It will either be a 12 year old slightly breathed on platform like the new z, or some pointless EV snooze mobile.

----------


## JohnnyHockey13

Paging 
@killramos

----------


## rage2

It’s going to be another weird r35 trim level to drag the damn cars life another year. Zero confidence of a new model, especially since the new Z being a refresh. Nissan gave up on sports cars imo. The r36 development seems to have died, haven’t heard anything for years. Last was a performance hybrid with f1 tech? That ship has sailed now that they’re not even partners with Red Bull, who was supposedly co developing something.

Their current hybrid tech is that weird ass series hybrid shit. In SUVs. Zero inkling of performance with that setup.

Or I’m drunk and wrong and it’s the best kept secret since who knows how long.

----------


## rage2

I even put my name down for one of these:

https://newatlas.com/infiniti-dual-h...black-s/56578/

I guess it’s finally out next year with a new name. C63 haha. Kinda funny all the shit they promised is in the c63.

----------


## Darkane

> It will either be a 12 year old slightly breathed on platform like the new z, or some pointless EV snooze mobile.
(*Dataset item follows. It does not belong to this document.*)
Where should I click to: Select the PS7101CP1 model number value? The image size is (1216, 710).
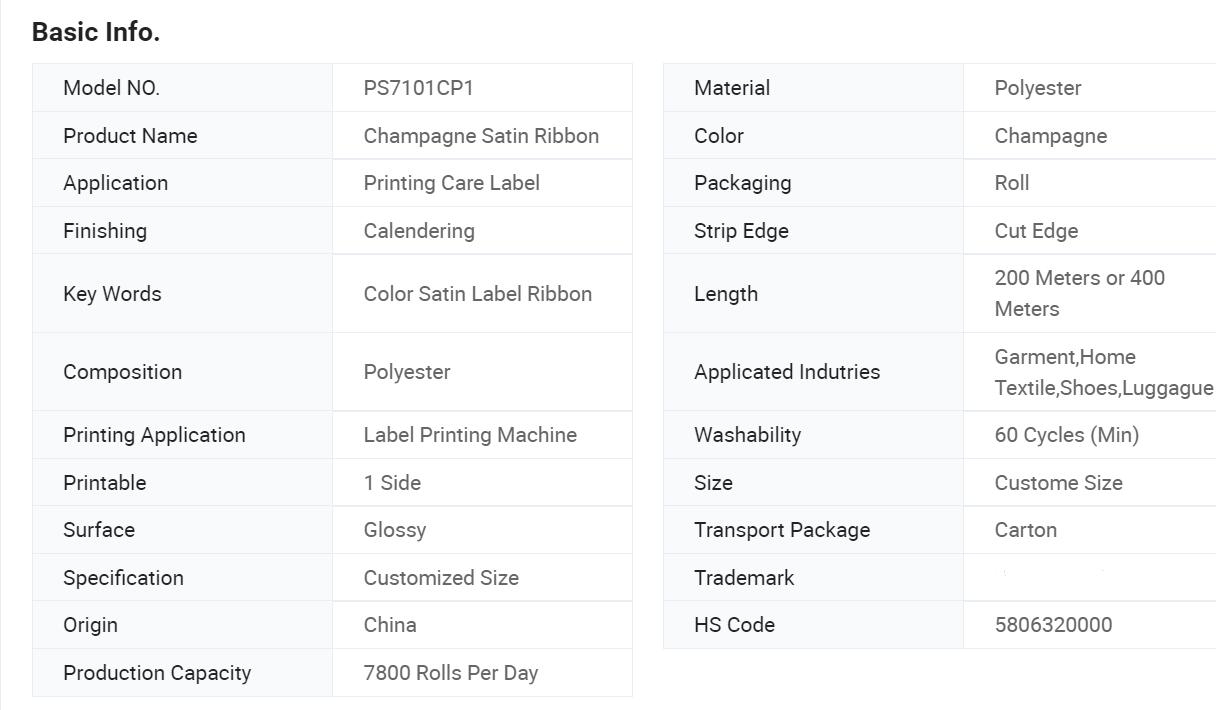tap(418, 88)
More like 16 years old. Lol. 

Based off GTRLife forum rumours, it’s likely going to be the reveal of a new swan style spoiler, maybe more power, the new Z digital cluster, and a front end refresh. +2-3 years on the lifespan which is crazy. 

I don’t think Nissan has the engineering, budget, or balls to make a crazy new GTR right now. Ford did a phenomenal job with hiding and developing the new GT in 2015. That was out of nowhere.

----------


## rage2

> Ford did a phenomenal job with hiding and developing the new GT in 2015. That was out of nowhere.



Yea that was pretty crazy shit. We were at Detroit for that one, sitting in cobo as they roll out truck after truck. Then outta nowhere wtmf haha.

----------


## ExtraSlow

I swear manufacturers coukd keep things pretty secret if they didn't send out dozens of press releases 3-5 years before the product is ready for purchase.

----------


## killramos

Nissan is still a going concern?

----------


## Hallowed_point

> Nissan is still a going concern?



I think you should buy it, expand your horizons of automotive excitement.

----------


## killramos

Pass

----------


## you&me

LOL, Nissan

Fucking yawn... I can't even bring myself to click the link in the OP. 




> I even put my name down for one of these:
> 
> https://newatlas.com/infiniti-dual-h...black-s/56578/



Admittedly, I was intrigued when you said you put your name down on one... Didn't read a word of the article... I noped right out of there as soon as I scrolled to the picture.  :ROFL!:

----------


## rage2

> Admittedly, I was intrigued when you said you put your name down on one... Didn't read a word of the article... I noped right out of there as soon as I scrolled to the picture.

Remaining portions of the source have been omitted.